What happened next should stand as one of the most shameful events in British History. This war hero and one of the greatest minds of his age was given a choice, prison or chemical Castration. This involved the injection of female hormones, thus destroying the testosterone in the body, and stopping the sexual urges. It also involved shrinking of the testicles and growth of breasts. I can only imagine the shock to the system this would involve but it also impacted on his intellect. I wonder if he would still be alive if he had chosen prison. He once said he might have enjoyed it given his attraction to men.

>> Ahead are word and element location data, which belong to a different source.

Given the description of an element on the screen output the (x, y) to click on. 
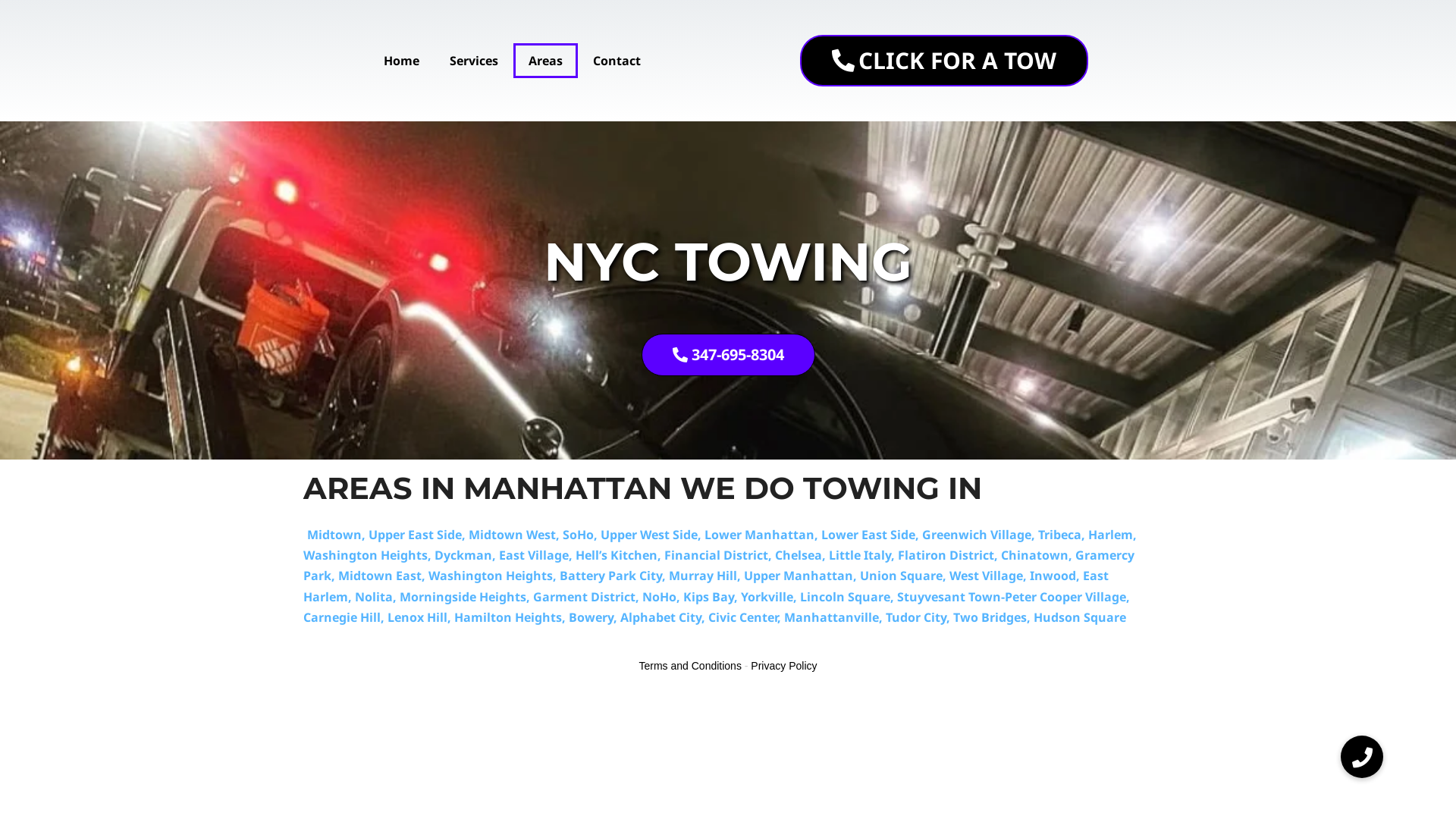
347-695-8304 Element type: text (728, 354)
Areas Element type: text (544, 60)
CLICK FOR A TOW Element type: text (944, 60)
Contact Element type: text (616, 60)
Terms and Conditions Element type: text (689, 665)
Home Element type: text (401, 60)
Privacy Policy Element type: text (783, 665)
Services Element type: text (472, 60)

At this time there was a paranoia about Gay men, who were seen as a security risk and much of his work with the government was taken from him. He travelled abroad to Greece and Norway, both places popular with homosexuals, no doubt enjoying the more relaxed attitude there. He must have felt that he was trapped in a nightmare but he bore the treatments without complaint. He cannot have failed to see the irony that his war work was against a country which practiced castration of Jews as well as persecution of Homosexuals and the insane. Now he faced the same persecution he fought against with his towering intellect. I also wonder if the treatments mad him fear madness. For whatever reason on 8 June 1954 was found dead of Cyanide poisoning. There was a half eaten apple (How ironic is that?) by his bed though it wasn’t tested for cyanide. The verdict was suicide with the apple being assumed as the means of ingestion.
There have been doubts. This is what Wikipedia says about it:
Philosophy professor Jack Copeland has questioned various aspects of the coroner’s historical verdict, suggesting the alternative explanation of the accidental inhalation of cyanide fumes from an apparatus for gold electroplating spoons, using potassium cyanide to dissolve the gold, which Turing had set up in his tiny spare room. Copeland notes that the autopsy findings were more consistent with inhalation than with ingestion of the poison. Turing also habitually ate an apple before bed, and it was not unusual for it to be discarded half-eaten. In addition, Turing had reportedly borne his legal setbacks and hormone treatment (which had been discontinued a year previously) “with good humour” and had shown no sign of despondency prior to his death, setting down, in fact, a list of tasks he intended to complete upon return to his office after the holiday weekend At the time, Turing’s mother believed that the ingestion was accidental, resulting from her son’s careless storage of laboratory chemicals. Biographer Andrew Hodges suggests that Turing may have arranged the cyanide experiment deliberately, to give his mother some plausible deniability.
Andrew Hodges, and another biographer, David Leavitt, have both suggested that Turing was re-enacting a scene from the film Snow White and the Seven Dwarfs (1937), his favourite fairy tale, both noting that (in Leavitt’s words) he took “an especially keen pleasure in the scene where the Wicked Queen immerses her apple in the poisonous brew.
The British Government apologised for his treatment in 2013 but it is poor compensation given that Turing should have been a hero and been decorated by the U.K., not persecuted by it.